The RDP Linkedin Login plugin for WordPress contains an Improper Neutralization of Input During Web Page Generation flaw, allowing reflected cross‑site scripting. An attacker can inject malicious JavaScript that executes in a victim’s browser, potentially stealing credentials, hijacking sessions, defacing content, or executing further attacks. The CWE associated with this weakness is CWE‑79. The primary impact is on confidentiality and integrity of user data, and can also compromise user experience and trust.

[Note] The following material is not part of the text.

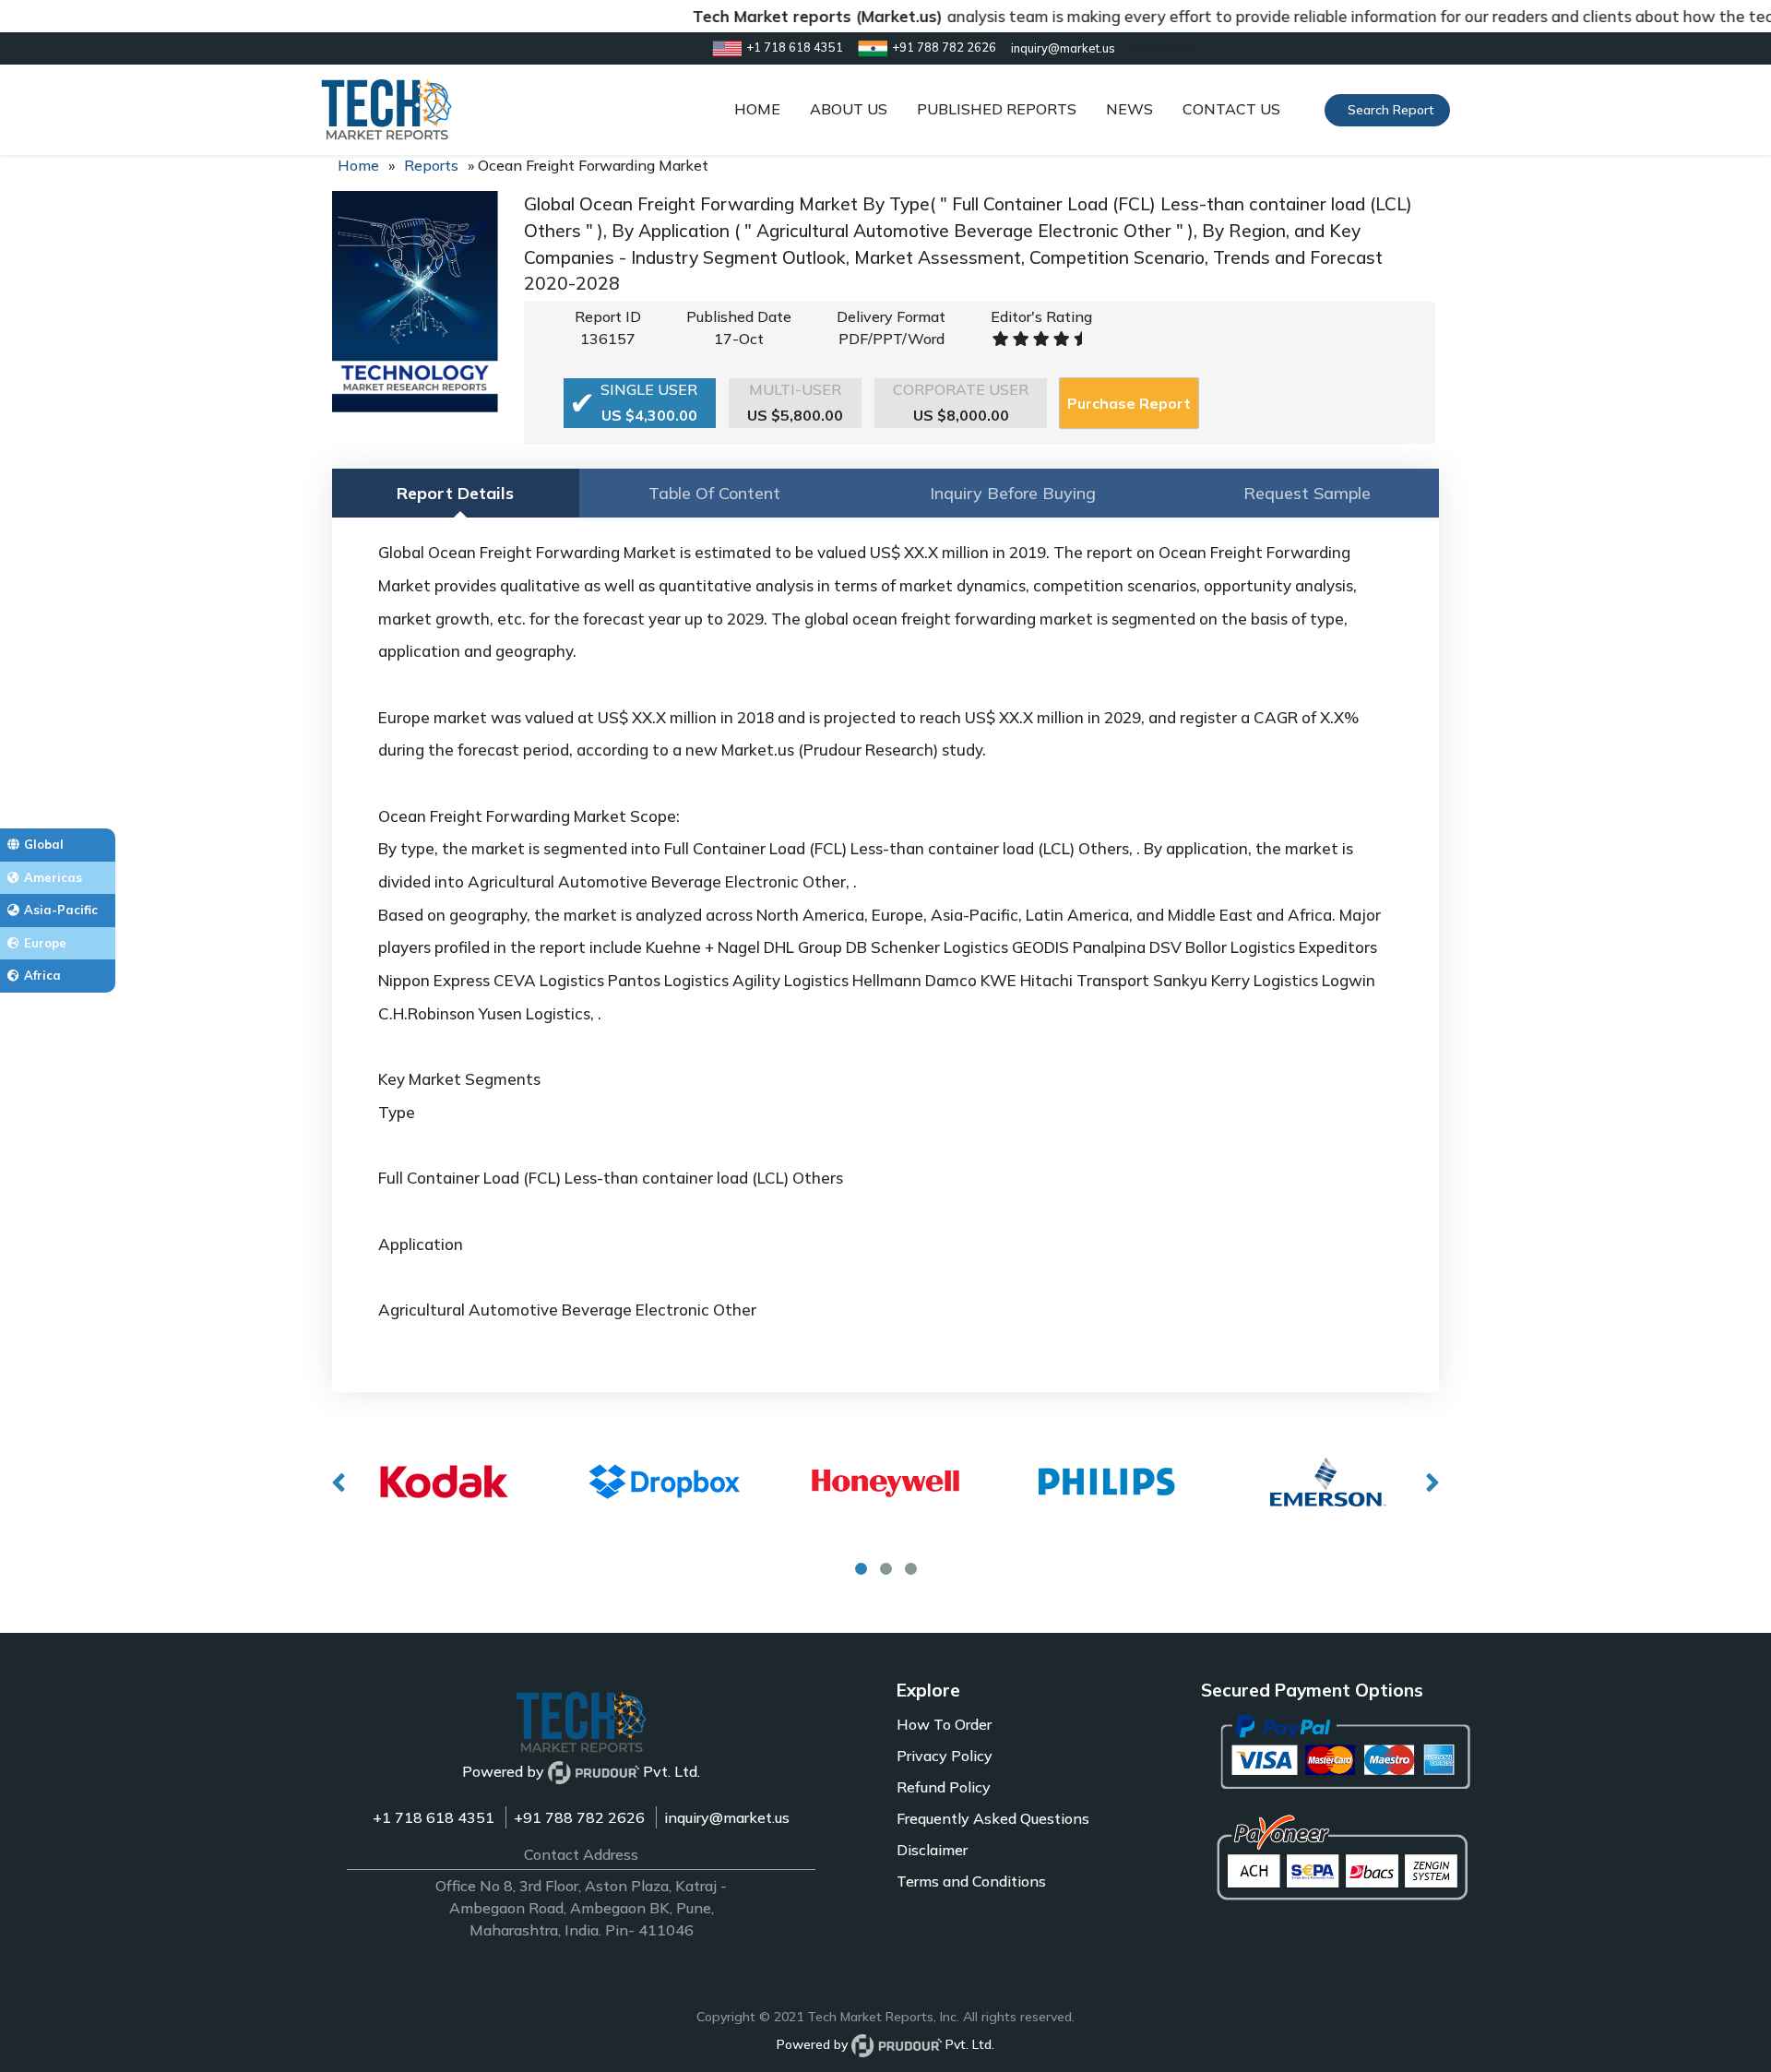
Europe (45, 942)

The vulnerability affects Robert D Payne’s RDP Linkedin Login plugin for WordPress. All installed versions from any earlier release through version 1.7.0 are vulnerable. Sites using this plugin should verify which version they run and determine whether it falls within that range.

The CVSS score is 7.1, indicating a high severity with potential for significant impact if exploited. The EPSS score is less than 1 %, suggesting a low probability of exploitation in the near term. The vulnerability is not currently listed in the CISA KEV catalog. Being a reflected XSS flaw, the attack vector is likely via an unauthenticated request that includes crafted user input; an attacker can drive a victim’s browser to visit a malicious URL that triggers the vulnerability. Exploitation requires only that the target website is reachable and that a user clicks or visits the malicious link, making it relatively easy for attackers to target widely. Because the flaw does not require authentication or special privileges, the risk to any WordPress site that has the plugin installed remains substantial.